Mexican Chiefs Are Brazenly Kidnapping Businessmen

Mexican drug cartels are now as heavily armed as America's enemies in
Iraq and are extending their bloody war into the United States, say
security experts.

Law enforcement agencies in American cities close to the border with
Mexico -- including San Diego in California, and El Paso in Texas --
are "gearing up" for street confrontations with the drug gangs, which
are armed with rockets and grenades and have brought death and chaos
south of the border.

The confidence of the cartel chiefs has increased so much that they
are moving to affluent neighbourhoods in America to kidnap Mexican
businessmen and smuggle them across the border to be ransomed, a
private security consultant told The Daily Telegraph.

Van Bethea, the operations director for the Steele Foundation, an
American private security company that has protected foreign
businessmen in Mexico as well as Iraq, said the two countries were
now comparable in terms of the potential danger.

"Quite frankly, in Mexico you can't be armed enough," said Bethea.

"The dynamic of this combat is approaching the early days of the Iraq
war. The cartels' men are well trained, disciplined and are armed
with the latest weaponry, including armour-piercing bullets,
rocket-launchers and grenades."

His claims were backed by Congressmen in Washington, who have said
money and guns smuggled from the U.S. were fuelling violence that was
now creeping over the border.

In Ciudad Juarez, a Mexican border city of 1.5-million people, five
deaths a day in January and February were attributed to drug violence.

But the recent arrival of more than 10,000 troops and federal agents
has succeeded in quelling much of the violence.

Soldiers have disarmed and replaced a local police force, many of
whose members were believed to have been working for the cartels.

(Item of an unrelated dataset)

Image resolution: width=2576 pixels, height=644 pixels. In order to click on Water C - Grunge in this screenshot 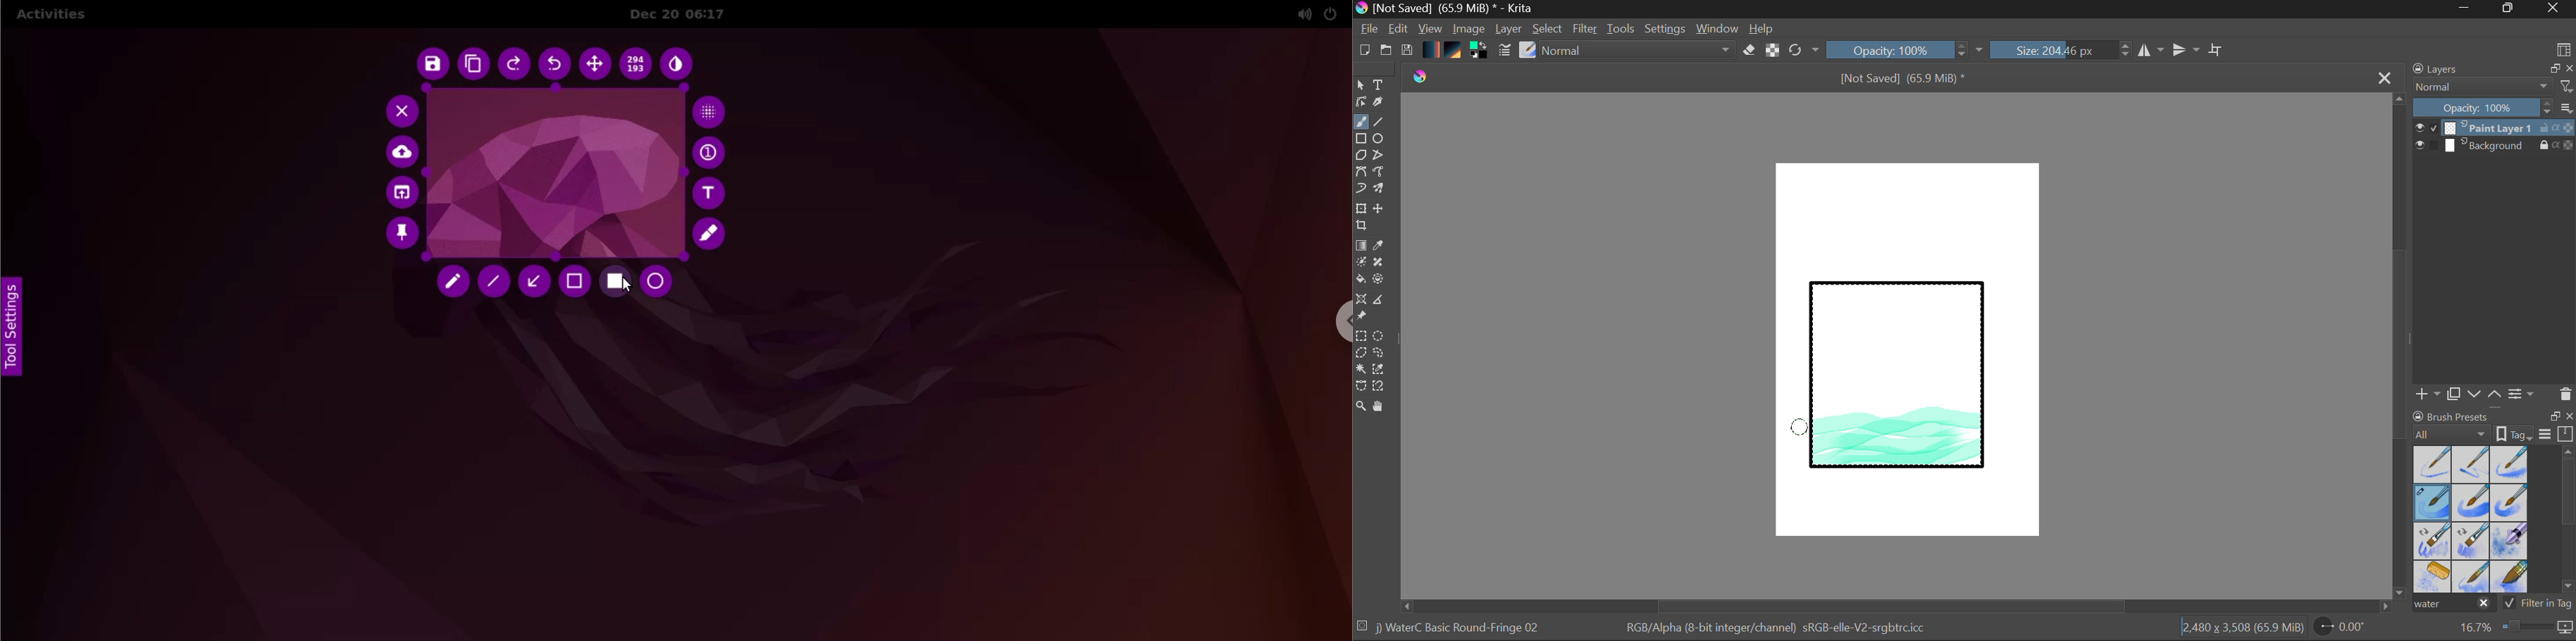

But despite the success in Ciudad Juarez, officials estimate that the
Mexican cartels are already established in 230 American cities. The
gangs have been blamed for killings as far afield as Anchorate,
Alaska, and Atlanta, Ga., as well as 366 kidnappings in Phoenix,
Ariz., last year alone.

Medea said many Western businesses, including British companies, had
invested heavily in the Mexican factories and were unable to give up
doing business in the country easily.

The cartels' ability to smuggle both guns and kidnap victims into
Mexico has been facilitated by lax U.S. border controls, although the
Americans are starting to tighten up.

DRUG LORD'S SON IS ARRESTED

Mexican authorities arrested the son of one of Mexico's top drug
lords, saying the younger man had become a top-level operator of a
trafficking group in the northwestern state of Sinaloa, officials
said Thursday.

Vicente Zambada, the 33-year-old son of Sinaloa-based kingpin Ismael
Zambada, was detained Wednesday in a well-to-do section of Mexico
City during a joint operation between the army and federal agents.

Federal authorities described the arrest as an important blow against
the alliance of Sinaloa-based traffickers headed by Joaquin "El
Chapo" Guzman Loera, who is Mexico's most-wanted fugitive.

"With the arrest of Vicente Zambada Niebla, 'El Vicentillo,' the
Guzman Loera organization's ability to operate and move drugs is
significantly affected," the military said in a statement. The army
said he had ordered the killings of police and rivals.

Officials said the younger Zambada was designated by his father to
oversee operations, logistics and security, putting him among the top
leaders of Guzman's group, the so-called Sinaloa cartel.

Vicente Zambada is the latest member of the family captured during
President Felipe Calderon's two-year-old crackdown on drug traffickers.

In October, police arrested Ismael Zambada's brother, Jesus, who
allegedly headed the group's operations in central Mexico.
Authorities said he oversaw smuggling of cocaine and chemical
ingredients for making methamphetamine through Mexico City's airport.

The army-led offensive has roiled Mexico's drug-trafficking world,
stoking turf fights between gangs that have killed more than 7,000
people over the past 15 months. During the arrest of Vicente Zambada,
authorities seized three AR-15 rifles, three .38 Super pistols, three
cars and nearly $5,000 in Mexican pesos and U.S. dollars.